総務省が住民基本台帳に基づく今年1月1日時点の人口を発表した。日本人の人口は1億2242万人で、前年より80万人減った。
死亡数は156万人と過去最多だった。高齢化に加え、新型コロナの影響もあったようだ。
道内はとりわけ深刻だ。509万人と前年より5万人減り、500万人割れが迫る。減少数は11年連続で全国最多だ。
国立社会保障・人口問題研究所は2040年の道内人口は428万人になると推計する。

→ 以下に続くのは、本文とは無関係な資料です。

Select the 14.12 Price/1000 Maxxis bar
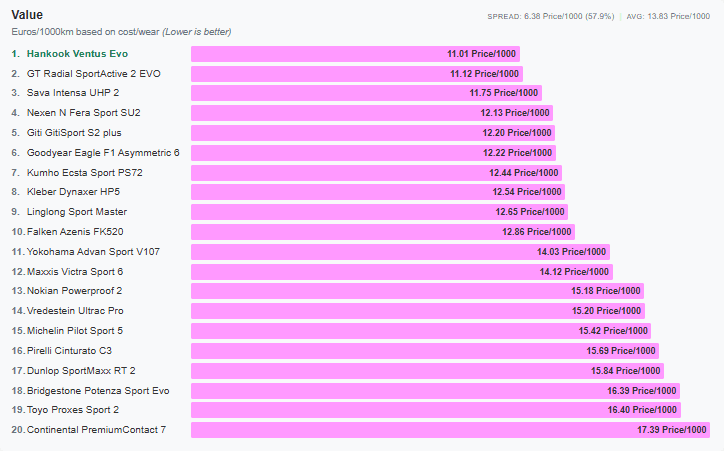The image size is (724, 451). (402, 272)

道は仮に出生率が上昇すれば450万~460万人としている。
人口が減ると生産や消費は減退し産業基盤は脆弱(ぜいじゃく)になる。税収減から行政サービスは低下する。
少子化対策は必要だが一朝一夕に効果は上がらない。人口減少を前提とした持続可能な地域づくりを急ぎたい。
各自治体は子育て世代の移住受け入れに力を入れている。しかしパイを奪い合うばかりでは、全体の底上げにはならない。
肝心なのは、人口減を補う協力である。
総務省は、中心となる市と近隣の市町村が連携して、生活機能を補完し合う「定住自立圏構想」を推進する。道内も各地に圏域が形成され、医療や福祉、公共交通などの分野で事業が行われている。
取り組みを深め、協力分野を広げていきたい。
行政の省力化を巡っては、官民の施設を集約するコンパクト化の進展や、デジタルや人工知能(AI)の活用も予想される。
長年住み慣れた地に愛着を持ち、デジタルが不得手な高齢者も少なくない。そうした人たちに十分配慮し、誰もが暮らしやすい社会を目指す責任が行政にはある。
鈴木直道知事は先の定例道議会で、道の政策の基本方向を示す10年ごとの総合計画について、来年夏をめどに改訂を前倒しする方針を明らかにした。
人口減少にどう向き合うのか、道は明確なビジョンを示し、市町村との連携を強めるべきだ。
住民登録している外国人は過去最多となり300万人に近づいている。単なる労働力と見るのではなく、地域や職場の仲間、生活者として受け入れ、協力してまちづくりを進める視点が欠かせない。
大事なのは、外国人が働きやすい制度や環境を整えることだ。
日本語教育の充実はもとより、有期の在留資格を見直し、家族を帯同して無期雇用で働ける制度を広げる必要がある。